Selain itu tradisi penyembahan berhala-berhala yang berpusat di Ka’bah, Mekkah, menjadikan jazirah Arab tetap memiliki daya tarik. Tidak kurang dari 360 berhala terletak di sekeliling dan bagian dalam Ka’bah.

Daya Tarik Kota Makkah

Seluruh penduduk di wilayah jazirah Arab memiliki kebiasaan secara turun temurun untuk berkunjung ke ka’bah untuk sebuah peribadatan.

Bahkan dikarenakan adanya Ka’bah tersebut hingga menimbulkan kecemburuan bagi Gubernur Yaman yakni Abrahah sehingga dia memiliki niatan untuk menghancurkannya.

Yang tidak kalah pentingnya, adalah adanya sumur zam-zam yang merupakan aset bagi bangsa Arab yang bermukim di Makkah.

Jadi, meskipun ada dua bangsa besar yang mengapit jazirah Arab, namun tradisi mengunjungi baitullah yang mengakar sejak zaman Nabi Ismail menjadi daya tarik penting bagi bangsa ini.

Muncul Tradisi Membuat Berhala

Paganisme muncul belakangan setelah lamanya masa fatrah (kekosongan utusan).

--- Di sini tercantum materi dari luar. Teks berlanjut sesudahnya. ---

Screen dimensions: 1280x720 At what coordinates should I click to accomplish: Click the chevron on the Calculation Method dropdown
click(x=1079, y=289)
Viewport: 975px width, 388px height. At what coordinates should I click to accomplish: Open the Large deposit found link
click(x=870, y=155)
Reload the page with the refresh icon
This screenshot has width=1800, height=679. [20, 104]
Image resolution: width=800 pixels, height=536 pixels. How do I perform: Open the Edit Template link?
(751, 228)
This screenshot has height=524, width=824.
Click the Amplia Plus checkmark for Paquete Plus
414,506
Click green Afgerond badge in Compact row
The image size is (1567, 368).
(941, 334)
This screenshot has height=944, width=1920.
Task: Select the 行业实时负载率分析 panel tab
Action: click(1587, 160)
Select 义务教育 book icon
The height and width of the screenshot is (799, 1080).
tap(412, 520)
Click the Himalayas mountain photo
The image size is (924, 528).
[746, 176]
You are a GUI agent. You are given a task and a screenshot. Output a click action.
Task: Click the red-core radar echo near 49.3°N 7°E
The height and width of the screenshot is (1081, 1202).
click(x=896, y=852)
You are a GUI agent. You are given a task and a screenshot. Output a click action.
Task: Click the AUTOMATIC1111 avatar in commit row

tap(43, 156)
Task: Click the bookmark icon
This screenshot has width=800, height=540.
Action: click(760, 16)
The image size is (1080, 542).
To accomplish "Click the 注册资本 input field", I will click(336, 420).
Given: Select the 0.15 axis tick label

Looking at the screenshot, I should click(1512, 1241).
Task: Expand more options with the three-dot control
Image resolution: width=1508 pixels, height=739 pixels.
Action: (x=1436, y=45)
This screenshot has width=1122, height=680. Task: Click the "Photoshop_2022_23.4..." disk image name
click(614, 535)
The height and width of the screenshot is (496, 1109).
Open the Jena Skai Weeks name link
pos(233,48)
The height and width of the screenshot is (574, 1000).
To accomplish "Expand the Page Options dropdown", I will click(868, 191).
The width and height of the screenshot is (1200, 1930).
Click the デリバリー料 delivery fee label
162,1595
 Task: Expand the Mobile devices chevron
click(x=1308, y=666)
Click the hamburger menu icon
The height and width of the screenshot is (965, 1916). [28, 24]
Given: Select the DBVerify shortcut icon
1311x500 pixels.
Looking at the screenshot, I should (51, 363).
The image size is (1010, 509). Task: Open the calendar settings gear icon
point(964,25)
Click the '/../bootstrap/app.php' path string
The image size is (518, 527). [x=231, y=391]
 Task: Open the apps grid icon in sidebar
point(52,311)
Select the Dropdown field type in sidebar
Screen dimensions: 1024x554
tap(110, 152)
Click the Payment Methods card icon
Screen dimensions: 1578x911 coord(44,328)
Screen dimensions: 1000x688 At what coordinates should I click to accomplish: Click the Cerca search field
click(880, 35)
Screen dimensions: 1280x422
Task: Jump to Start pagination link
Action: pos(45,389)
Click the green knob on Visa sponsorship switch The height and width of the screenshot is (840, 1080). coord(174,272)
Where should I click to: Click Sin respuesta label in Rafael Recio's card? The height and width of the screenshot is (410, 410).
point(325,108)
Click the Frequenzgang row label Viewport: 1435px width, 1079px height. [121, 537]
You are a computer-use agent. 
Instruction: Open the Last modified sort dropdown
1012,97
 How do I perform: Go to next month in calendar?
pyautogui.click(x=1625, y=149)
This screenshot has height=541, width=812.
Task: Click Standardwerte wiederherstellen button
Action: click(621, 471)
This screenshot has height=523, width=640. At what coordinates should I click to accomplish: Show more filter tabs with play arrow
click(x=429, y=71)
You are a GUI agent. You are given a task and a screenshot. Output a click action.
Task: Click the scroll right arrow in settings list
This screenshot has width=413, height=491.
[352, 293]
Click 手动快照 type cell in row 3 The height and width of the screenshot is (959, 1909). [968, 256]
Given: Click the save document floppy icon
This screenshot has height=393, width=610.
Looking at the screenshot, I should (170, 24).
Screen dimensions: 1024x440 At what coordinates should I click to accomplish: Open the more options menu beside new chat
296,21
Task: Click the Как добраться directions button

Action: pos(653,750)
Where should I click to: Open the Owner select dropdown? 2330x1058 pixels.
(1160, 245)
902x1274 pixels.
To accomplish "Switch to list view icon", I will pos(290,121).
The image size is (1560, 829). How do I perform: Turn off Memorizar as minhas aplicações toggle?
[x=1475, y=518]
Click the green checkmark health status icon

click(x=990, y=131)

Menurut Imam Muqatil masa fatrah  adalah 600 tahun, yakni setelah berakhirnya masa Nabi Isa hingga Nabi Muhammad diutus.

Awalnya, agama yang dipegang kuat oleh suku bangsa yang mendiami jurang, yang saat ini menjadi kota Makkah, adalah agama yang dibawa oleh Nabi Ibrahim as. Kosongnya utusan dalam kurun waktu yang lama menjadikan mereka melalaikan ajaran yang murni dan mulai menyekutukan Allah dengan berhala-berhala.

Namun, tidak semuanya turut dalam kemusyrikan tersebut. Terdapat ahli kitab dari kaum Yahudi dan Nasrani yang tetap berpegang teguh pada ajaran agama mereka dan menghindari pemujaan terhadap berhala. Ada pula yang tetap memurnikan ketauhidan sebagaimana yang diajarkan oleh Nabi Ismail.

Sebagian riwayat menyebutkan ayah Nabi Muhammad termasuk yang tidak pernah mengikuti kegiatan kaum jahil untuk menyembah berhala.

Kondisi Masyarakat Nabi Muhammad

Di tengah keadaan masyarakat yang demikian inilah Nabi Muhammad dilahirkan. Nabi Muhammad diliputi tanda-tanda kenabian yang telah diketahui detail-detailnya oleh ahlul kitab melaui kitab-kitab terdahulu yang mereka pegang.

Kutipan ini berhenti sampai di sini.